*Set task 1*:
Copy a passage from the thermal printer claims word for word. Begin at the words "6. The portable" and stop after "the heating element.".

*Supplied passage*:
==================================================

6. The portable thermal printing device according to claim 2, wherein the covering layer is provided with location referencing lines.

7. The portable thermal printing device according to claim 1, further comprising an electrical connection element detachably connected to the heating element via magnetic attraction and configured to connect to an external power source and supply power to the heating element.

8. The portable thermal printing device according to claim 1, further comprising a circuit board disposed on the support plate assembly, wherein the heating element is electrically connected to the circuit board; a magnetic attracting connector is disposed on the circuit board; the electrical connection element is fit with the magnetic attracting connector via magnetic attraction; and the electrical connection element is configured to supply power to the heating element via the circuit board.

9. The portable thermal printing device according to claim 8, wherein the circuit board comprises a direct current to direct current (DC-DC) conversion module configured to receive an external DC voltage and convert the DC voltage to a predetermined DC voltage.

==================================================

(Position data for words and items)
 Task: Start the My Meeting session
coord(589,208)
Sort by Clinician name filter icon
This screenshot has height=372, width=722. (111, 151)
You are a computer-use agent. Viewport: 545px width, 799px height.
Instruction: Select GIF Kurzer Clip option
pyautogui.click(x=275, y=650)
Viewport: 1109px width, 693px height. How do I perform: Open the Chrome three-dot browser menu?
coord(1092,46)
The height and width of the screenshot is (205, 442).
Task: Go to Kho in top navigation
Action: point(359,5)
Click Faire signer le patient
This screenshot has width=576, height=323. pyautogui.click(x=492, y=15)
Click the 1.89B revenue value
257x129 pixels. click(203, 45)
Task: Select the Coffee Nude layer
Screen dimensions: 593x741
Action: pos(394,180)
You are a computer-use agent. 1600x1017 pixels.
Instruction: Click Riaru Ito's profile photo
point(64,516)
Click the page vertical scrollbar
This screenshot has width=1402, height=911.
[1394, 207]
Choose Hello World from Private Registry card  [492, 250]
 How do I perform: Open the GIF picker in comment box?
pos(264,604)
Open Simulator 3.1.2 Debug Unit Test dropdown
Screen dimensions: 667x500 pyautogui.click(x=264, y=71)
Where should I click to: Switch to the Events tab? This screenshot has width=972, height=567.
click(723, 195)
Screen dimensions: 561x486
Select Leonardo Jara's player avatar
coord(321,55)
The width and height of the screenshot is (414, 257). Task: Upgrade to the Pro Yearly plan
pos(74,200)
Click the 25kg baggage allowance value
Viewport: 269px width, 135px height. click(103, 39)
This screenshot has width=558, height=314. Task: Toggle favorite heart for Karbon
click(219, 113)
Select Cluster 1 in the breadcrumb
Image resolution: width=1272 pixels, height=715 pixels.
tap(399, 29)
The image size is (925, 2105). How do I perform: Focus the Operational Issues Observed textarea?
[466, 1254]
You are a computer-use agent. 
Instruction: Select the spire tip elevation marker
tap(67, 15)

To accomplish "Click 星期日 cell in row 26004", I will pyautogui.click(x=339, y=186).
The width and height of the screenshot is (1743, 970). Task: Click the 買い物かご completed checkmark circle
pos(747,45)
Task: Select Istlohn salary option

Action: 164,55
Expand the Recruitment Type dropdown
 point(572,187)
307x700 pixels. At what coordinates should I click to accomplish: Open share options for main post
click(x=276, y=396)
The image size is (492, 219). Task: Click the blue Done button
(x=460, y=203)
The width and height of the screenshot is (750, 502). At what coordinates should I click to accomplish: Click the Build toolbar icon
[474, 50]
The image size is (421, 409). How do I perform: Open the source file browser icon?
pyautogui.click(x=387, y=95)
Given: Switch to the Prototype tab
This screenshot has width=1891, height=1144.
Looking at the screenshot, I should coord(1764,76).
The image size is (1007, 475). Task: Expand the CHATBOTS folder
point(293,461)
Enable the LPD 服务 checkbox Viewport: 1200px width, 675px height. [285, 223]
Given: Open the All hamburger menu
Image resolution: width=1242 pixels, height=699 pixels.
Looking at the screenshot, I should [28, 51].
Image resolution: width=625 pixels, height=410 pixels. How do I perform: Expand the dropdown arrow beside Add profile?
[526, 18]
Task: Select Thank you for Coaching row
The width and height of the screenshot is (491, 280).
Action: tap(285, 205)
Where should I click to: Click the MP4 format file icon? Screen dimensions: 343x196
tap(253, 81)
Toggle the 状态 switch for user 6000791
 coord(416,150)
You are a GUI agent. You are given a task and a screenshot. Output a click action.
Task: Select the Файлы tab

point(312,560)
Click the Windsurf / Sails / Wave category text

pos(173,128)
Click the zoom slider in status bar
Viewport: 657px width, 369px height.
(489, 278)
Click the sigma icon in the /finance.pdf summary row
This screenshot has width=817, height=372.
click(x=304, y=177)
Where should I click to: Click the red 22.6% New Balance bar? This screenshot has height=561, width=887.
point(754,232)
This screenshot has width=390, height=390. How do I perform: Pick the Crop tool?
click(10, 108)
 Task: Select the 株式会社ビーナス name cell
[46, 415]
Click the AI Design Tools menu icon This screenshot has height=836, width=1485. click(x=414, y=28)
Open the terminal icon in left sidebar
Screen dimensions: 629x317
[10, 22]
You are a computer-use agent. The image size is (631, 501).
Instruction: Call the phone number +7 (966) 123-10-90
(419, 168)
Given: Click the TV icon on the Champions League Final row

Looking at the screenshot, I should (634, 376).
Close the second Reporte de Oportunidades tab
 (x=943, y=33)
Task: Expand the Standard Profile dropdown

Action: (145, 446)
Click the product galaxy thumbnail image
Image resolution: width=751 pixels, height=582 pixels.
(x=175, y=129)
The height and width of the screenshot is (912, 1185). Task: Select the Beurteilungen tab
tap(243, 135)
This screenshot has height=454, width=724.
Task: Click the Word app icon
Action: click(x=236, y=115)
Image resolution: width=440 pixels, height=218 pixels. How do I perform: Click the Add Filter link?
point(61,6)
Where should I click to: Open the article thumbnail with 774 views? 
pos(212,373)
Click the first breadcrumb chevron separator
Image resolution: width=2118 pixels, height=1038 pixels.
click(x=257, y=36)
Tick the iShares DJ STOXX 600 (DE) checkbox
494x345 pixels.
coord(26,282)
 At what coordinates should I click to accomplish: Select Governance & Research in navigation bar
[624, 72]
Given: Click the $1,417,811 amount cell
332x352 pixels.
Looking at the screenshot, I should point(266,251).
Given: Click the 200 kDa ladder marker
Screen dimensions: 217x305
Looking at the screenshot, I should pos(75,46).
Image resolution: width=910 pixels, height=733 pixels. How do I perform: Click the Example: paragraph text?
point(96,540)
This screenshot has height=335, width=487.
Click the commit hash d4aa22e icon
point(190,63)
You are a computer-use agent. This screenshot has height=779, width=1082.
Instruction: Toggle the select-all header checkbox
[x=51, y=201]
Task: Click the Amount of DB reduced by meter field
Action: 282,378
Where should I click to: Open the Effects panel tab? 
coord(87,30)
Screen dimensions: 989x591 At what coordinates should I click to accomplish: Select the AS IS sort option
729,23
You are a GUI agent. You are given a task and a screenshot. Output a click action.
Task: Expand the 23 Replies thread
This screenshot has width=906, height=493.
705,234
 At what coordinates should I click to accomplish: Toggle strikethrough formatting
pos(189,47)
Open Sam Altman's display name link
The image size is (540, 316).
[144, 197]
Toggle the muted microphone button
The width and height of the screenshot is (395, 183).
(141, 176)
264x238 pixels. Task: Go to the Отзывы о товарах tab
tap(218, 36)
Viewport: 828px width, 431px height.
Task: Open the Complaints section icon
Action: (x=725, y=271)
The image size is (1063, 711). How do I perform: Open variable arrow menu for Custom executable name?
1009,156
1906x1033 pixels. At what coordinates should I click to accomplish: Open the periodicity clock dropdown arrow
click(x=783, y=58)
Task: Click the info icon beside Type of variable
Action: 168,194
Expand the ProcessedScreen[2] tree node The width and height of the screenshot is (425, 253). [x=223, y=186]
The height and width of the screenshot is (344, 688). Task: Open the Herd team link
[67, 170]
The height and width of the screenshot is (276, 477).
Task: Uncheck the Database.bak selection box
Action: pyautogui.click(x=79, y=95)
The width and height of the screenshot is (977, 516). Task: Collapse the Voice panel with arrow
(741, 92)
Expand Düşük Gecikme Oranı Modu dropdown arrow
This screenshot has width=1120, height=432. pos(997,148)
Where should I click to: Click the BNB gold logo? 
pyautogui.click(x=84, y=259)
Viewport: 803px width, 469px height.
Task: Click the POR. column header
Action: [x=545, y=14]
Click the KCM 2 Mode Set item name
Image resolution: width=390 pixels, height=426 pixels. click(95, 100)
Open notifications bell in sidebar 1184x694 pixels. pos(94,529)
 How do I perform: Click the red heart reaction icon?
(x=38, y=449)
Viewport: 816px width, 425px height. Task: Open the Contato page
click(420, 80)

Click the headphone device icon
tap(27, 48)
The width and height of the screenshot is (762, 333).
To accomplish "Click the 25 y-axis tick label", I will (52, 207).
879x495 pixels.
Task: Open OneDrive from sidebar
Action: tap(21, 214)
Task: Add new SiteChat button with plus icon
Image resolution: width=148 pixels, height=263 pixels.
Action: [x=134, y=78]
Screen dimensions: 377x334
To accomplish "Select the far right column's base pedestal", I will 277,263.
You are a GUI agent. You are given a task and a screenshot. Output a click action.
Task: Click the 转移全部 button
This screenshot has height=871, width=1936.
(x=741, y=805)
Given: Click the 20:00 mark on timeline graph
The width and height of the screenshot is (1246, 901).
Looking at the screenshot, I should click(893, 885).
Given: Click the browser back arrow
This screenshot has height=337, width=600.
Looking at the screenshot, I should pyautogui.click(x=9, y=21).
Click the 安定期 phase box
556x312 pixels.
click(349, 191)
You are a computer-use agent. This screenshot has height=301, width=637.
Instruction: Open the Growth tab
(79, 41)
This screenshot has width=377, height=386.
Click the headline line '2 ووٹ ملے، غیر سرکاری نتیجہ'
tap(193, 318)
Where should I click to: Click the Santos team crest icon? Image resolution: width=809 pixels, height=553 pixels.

==================================================

*Set task 2*:
Rewrite the entries from the line that has "Select Cluster 1 in the breadcrumb" through the line that has "point(572,187)", requests included, raising every coordinate in the answers by 144. Give only those lines.

*Expected answer 1*:
6. The portable thermal printing device according to claim 2, wherein the covering layer is provided with location referencing lines.

7. The portable thermal printing device according to claim 1, further comprising an electrical connection element detachably connected to the heating element via magnetic attraction and configured to connect to an external power source and supply power to the heating element.

*Expected answer 2*:
Select Cluster 1 in the breadcrumb
Image resolution: width=1272 pixels, height=715 pixels.
tap(543, 173)
The image size is (925, 2105). How do I perform: Focus the Operational Issues Observed textarea?
[610, 1398]
You are a computer-use agent. 
Instruction: Select the spire tip elevation marker
tap(211, 159)

To accomplish "Click 星期日 cell in row 26004", I will pyautogui.click(x=483, y=330).
The width and height of the screenshot is (1743, 970). Task: Click the 買い物かご completed checkmark circle
pos(891,189)
Task: Select Istlohn salary option

Action: 308,199
Expand the Recruitment Type dropdown
 point(716,331)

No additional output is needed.